Back in December, US President Donald Trump signed the National Defence Authorisation Act, which included was a set of measures known as the Caesar Syrian Civilian Protection Act, or Caesar Act. It was so labelled after the codename of a Syrian defector who had exposed evidence of Syrian government human rights abuses.
The Caesar Act, among other things, requires the US Tresuary Secretary to examine whether the Syrian Central Bank is “of primary money laundering concern” and if so, sanction foreigners who “provide significant support or engage in a significant transaction with the Syrian government or those acting on behalf of Syria, Russia or Iran”, or who provide it with munitions or with technology for its petroleum industry.
The Caesar Act came into effect last week on 17 June, and as a result Washington has now designated 39 individuals and entities in a first wave of sanctions. The list targets the family of Syria’s President Bashar al-Assad and a number of real estate companies, as well as entities such as the Syrian Army’s Fourth Armoured Division and the Iranian-backed, Afghan-manned Fatimayoun militia, which was raised for service in Syria. Some of the individuals and entities are not resident in Syria.

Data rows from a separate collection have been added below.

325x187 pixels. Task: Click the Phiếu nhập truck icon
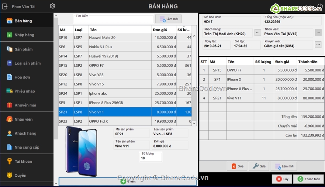coord(9,91)
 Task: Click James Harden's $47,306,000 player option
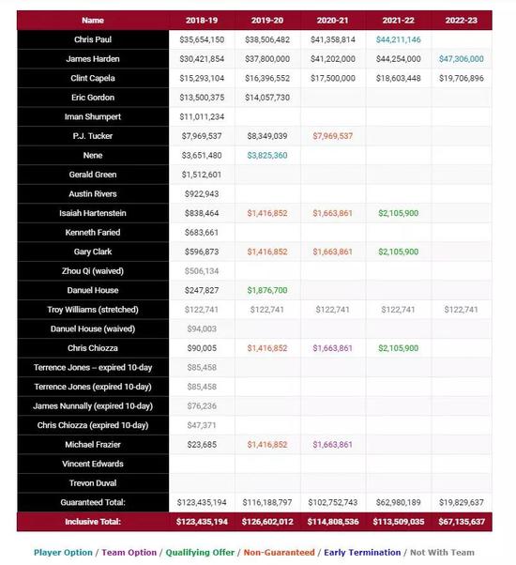(462, 59)
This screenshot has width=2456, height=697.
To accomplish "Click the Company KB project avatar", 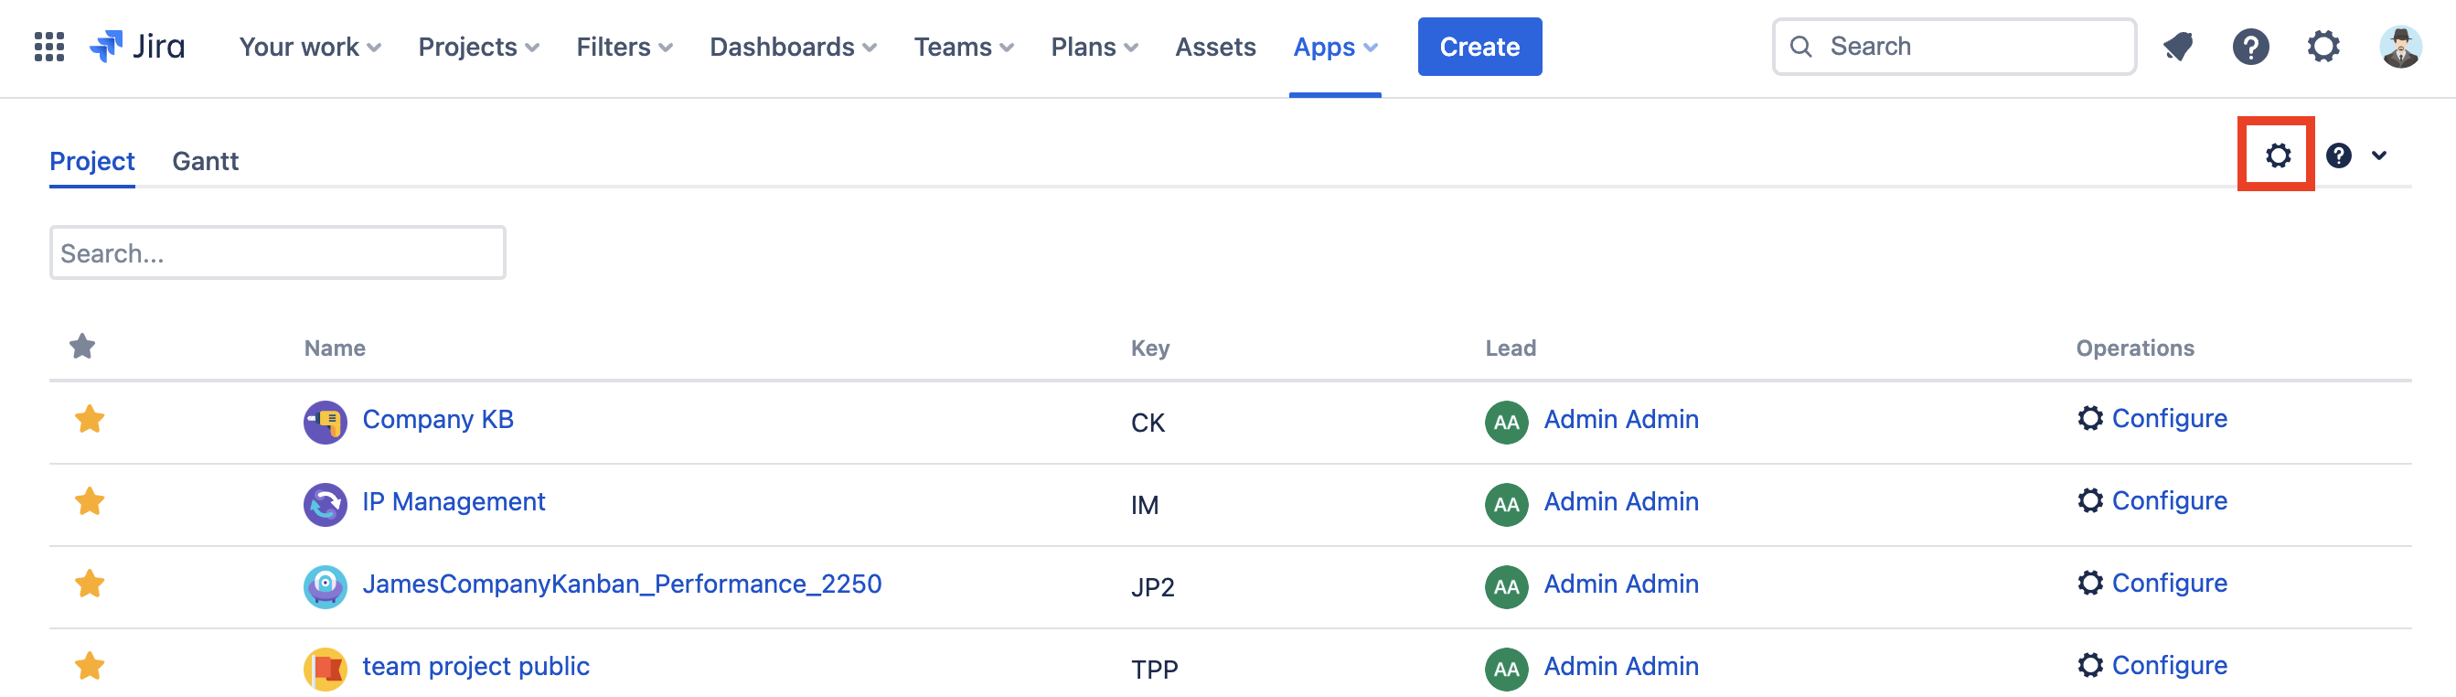I will (x=325, y=421).
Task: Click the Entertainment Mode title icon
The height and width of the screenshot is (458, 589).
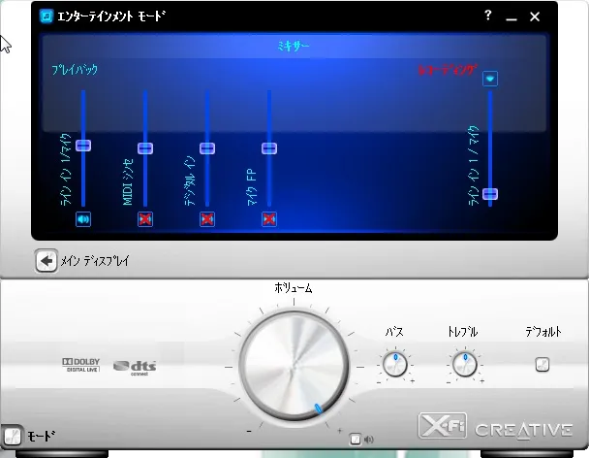Action: pyautogui.click(x=47, y=16)
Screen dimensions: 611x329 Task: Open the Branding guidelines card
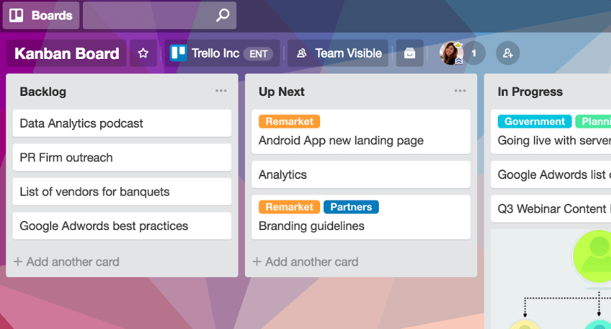pyautogui.click(x=361, y=218)
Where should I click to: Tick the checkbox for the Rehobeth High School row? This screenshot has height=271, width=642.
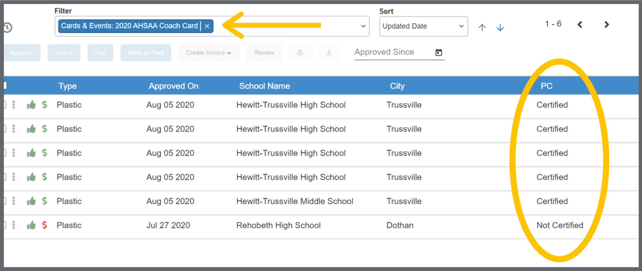tap(5, 225)
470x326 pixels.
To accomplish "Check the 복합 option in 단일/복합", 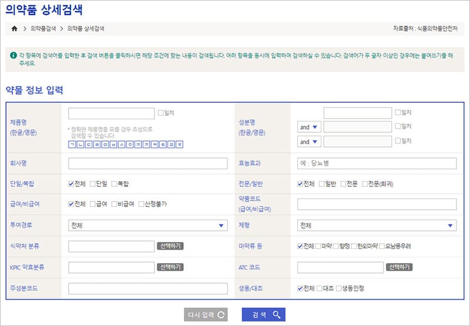I will (114, 184).
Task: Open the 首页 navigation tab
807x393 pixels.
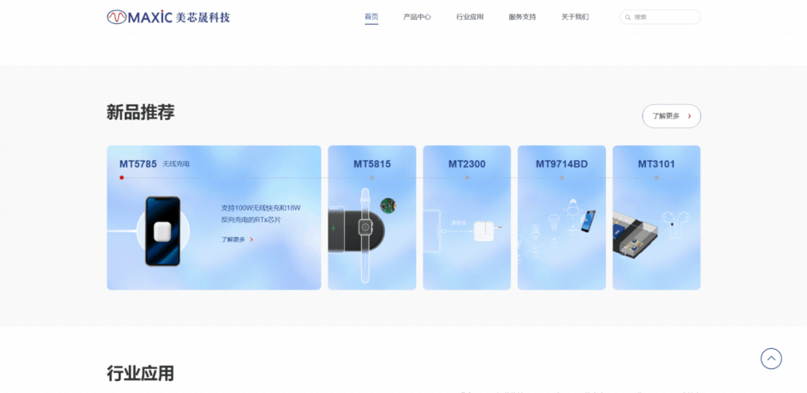Action: (371, 16)
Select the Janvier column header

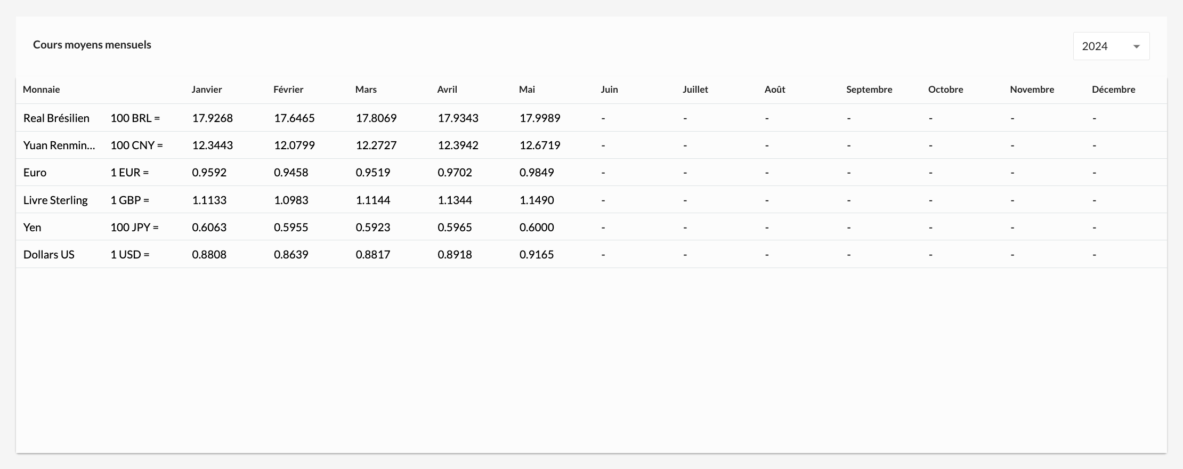click(x=207, y=90)
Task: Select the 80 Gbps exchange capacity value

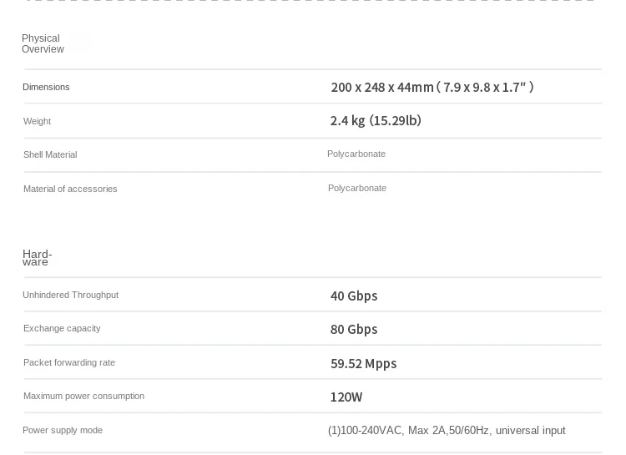Action: [x=354, y=329]
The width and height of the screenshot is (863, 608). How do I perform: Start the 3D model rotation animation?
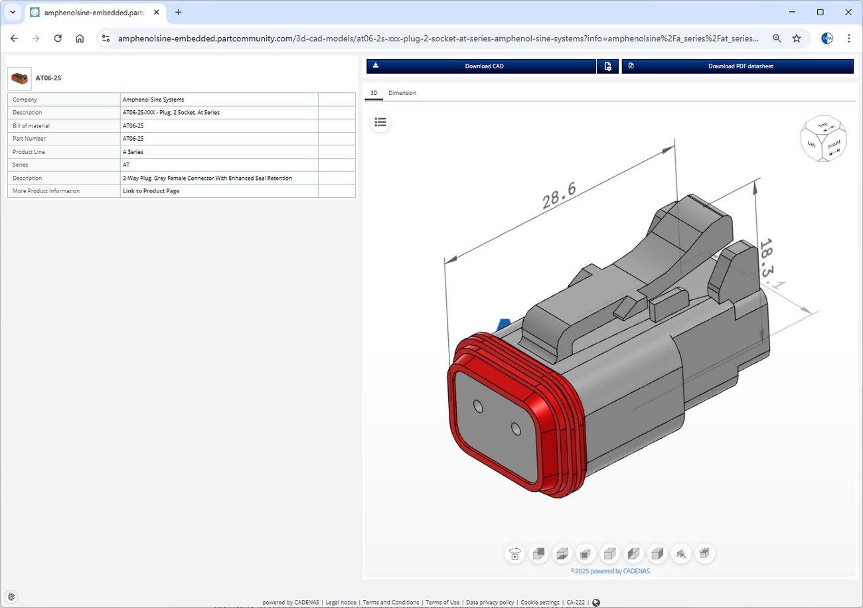point(515,554)
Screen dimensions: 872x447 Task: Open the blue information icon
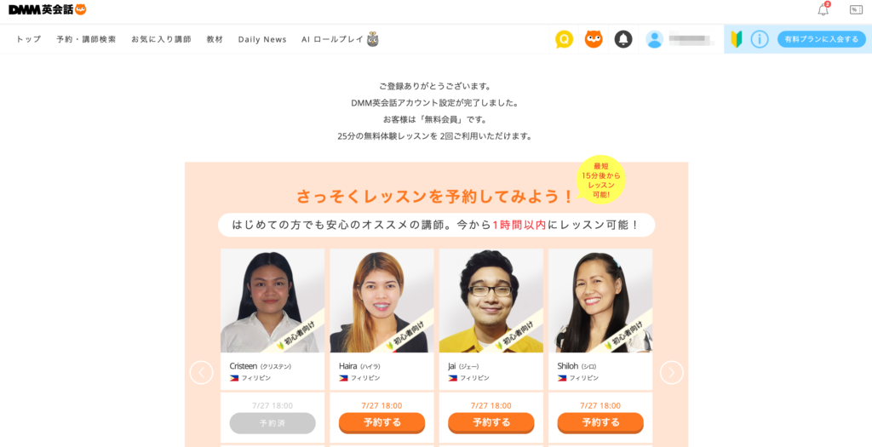tap(760, 39)
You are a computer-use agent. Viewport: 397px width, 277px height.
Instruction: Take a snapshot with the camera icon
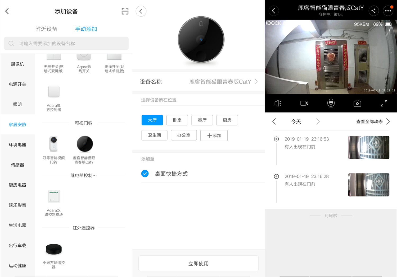[357, 103]

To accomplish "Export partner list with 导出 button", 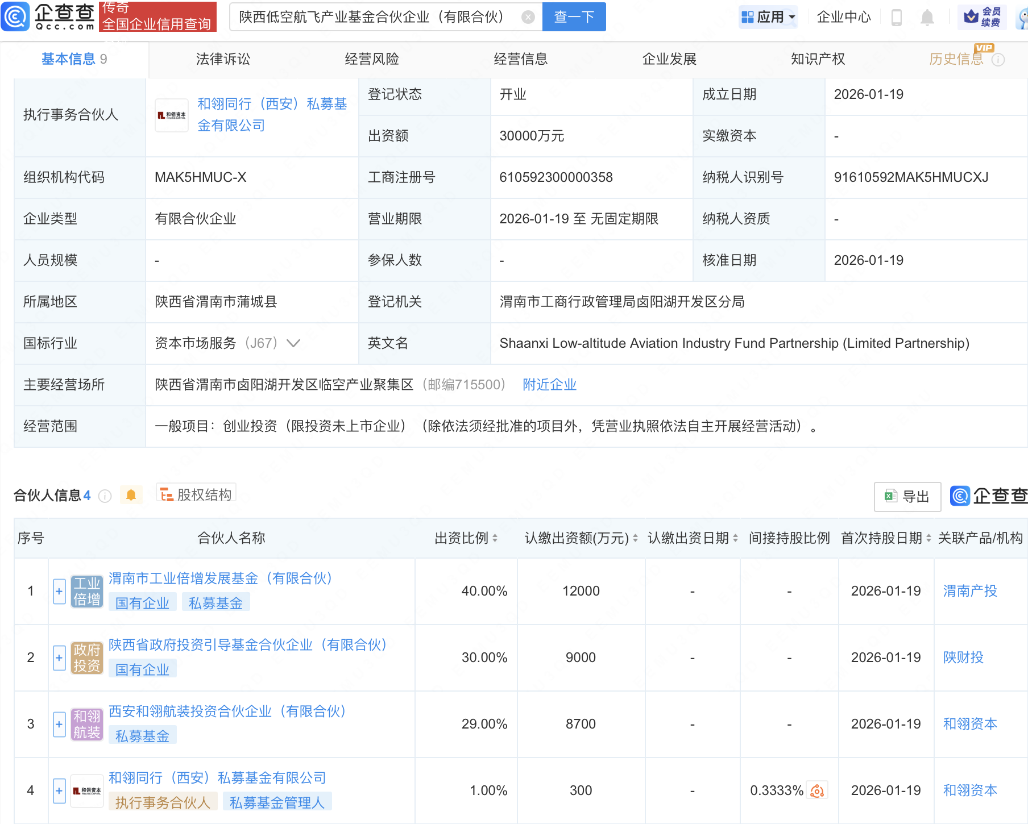I will (907, 496).
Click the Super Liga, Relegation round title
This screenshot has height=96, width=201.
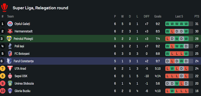[x=40, y=8]
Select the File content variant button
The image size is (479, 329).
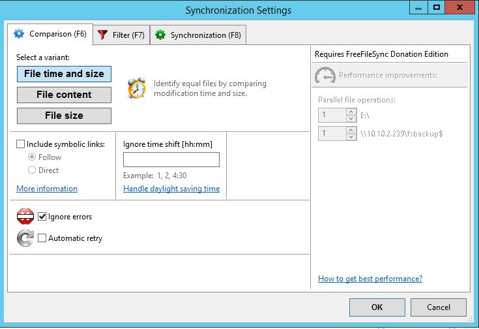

The purpose of the Caesar Act is to increase the economic risk to Damascus’ allies or anyone else thinking of doing business in Syria. But exactly how the sanctions regime will work in practice and whether countries who deal with (or host) the entities or individuals will be subject to secondary sanctions is not immediately apparent from the briefing given by the Trump administration’s special representative for Syria.
Syria is part of the broader grey-zone conflict being waged by Washington against Russia and Iran, and the Caesar Act simply the latest salvo in that war.
Regardless of this uncertainty (or perhaps deliberate ambiguity) surrounding what the Casear Act means in practical terms, the additional sanctions will undoubtedly place further pressure on an already battered Syrian economy. The cost of the war has been compounded by the Covid-19 pandemic and the increasing evidence of food shortages. Yet most crucially, Syria’s dire economic situation has also been exacerbated by the collapse of neighbouring Lebanon’s economy. Lebanon has defaulted on its external debt, unemployment has ballooned, and hard currency is increasingly difficult to obtain. The economies of Lebanon and Syria are closely connected and the collapse of their currencies has largely mirrored each other.
In response to the worsening economic situation, Assad has focused on the political consequences. He sacked the prime minister, Imad Khamis, and has taken action against his first cousin Rami Makhlouf, whose ostentatious wealth and pervasiveness within the Syrian real and underground economy meant that he became too much of a burden for Assad to retain within his inner circle. Makhlouf has been forced to hand over tens of millions in “unpaid” taxes, had assets seized and been placed under a travel ban. Ruling Syria has long been a family business, but when the wolves are at the door, blood only counts for so much.
The Caesar Act will at a minimum raise the risks for Assad’s partners. But Damascus is well practised at circumventing official sanctions. It still has options. This means that even despite the collapse of the Syrian currency and negligible foreign currency reserves, the regime can still import food and commodities. The problem is that inflationary pressure will keep such goods out of the reach of the average Syrian unless heavily subsidised, which the state can no longer afford to do.
Some small protests have broken out in response to the economic pressure, but nothing that would greatly worry the regime at this stage. The political consequences of the Casear Act won’t be felt immediately as Washington has signalled that the sanctions list will grow over time, as it seeks to ratchet up the pressure.
Syria is part of the broader grey-zone conflict being waged by Washington against Russia and Iran, and the Caesar Act simply the latest salvo in that war. The Syrian regime’s economic foundations are shaky and its main allies in Russia and Iran are themselves under sanctions. But in neither case has it ameliorated their behaviour. The Caesar Act is not tied to a broader, achievable strategic outcome in which the Syrian regime (or its partners) has any incentives to meet.
The regime is by no means exhausted, remains committed to remaining in power, and its allies show no sign of abandoning it. Everyone knows that with an election five months away, there is the possibility of a change to US policy in the new year, so there is not enough time for the Caesar Act to put sufficient unilateral pressure on the regime to change. Like many others before it, this sanctions regime will make life more difficult but by no means impossible for the target of the policy (the regime), but it will place a further burden on exactly those least capable of dealing with its consequences – the population at large.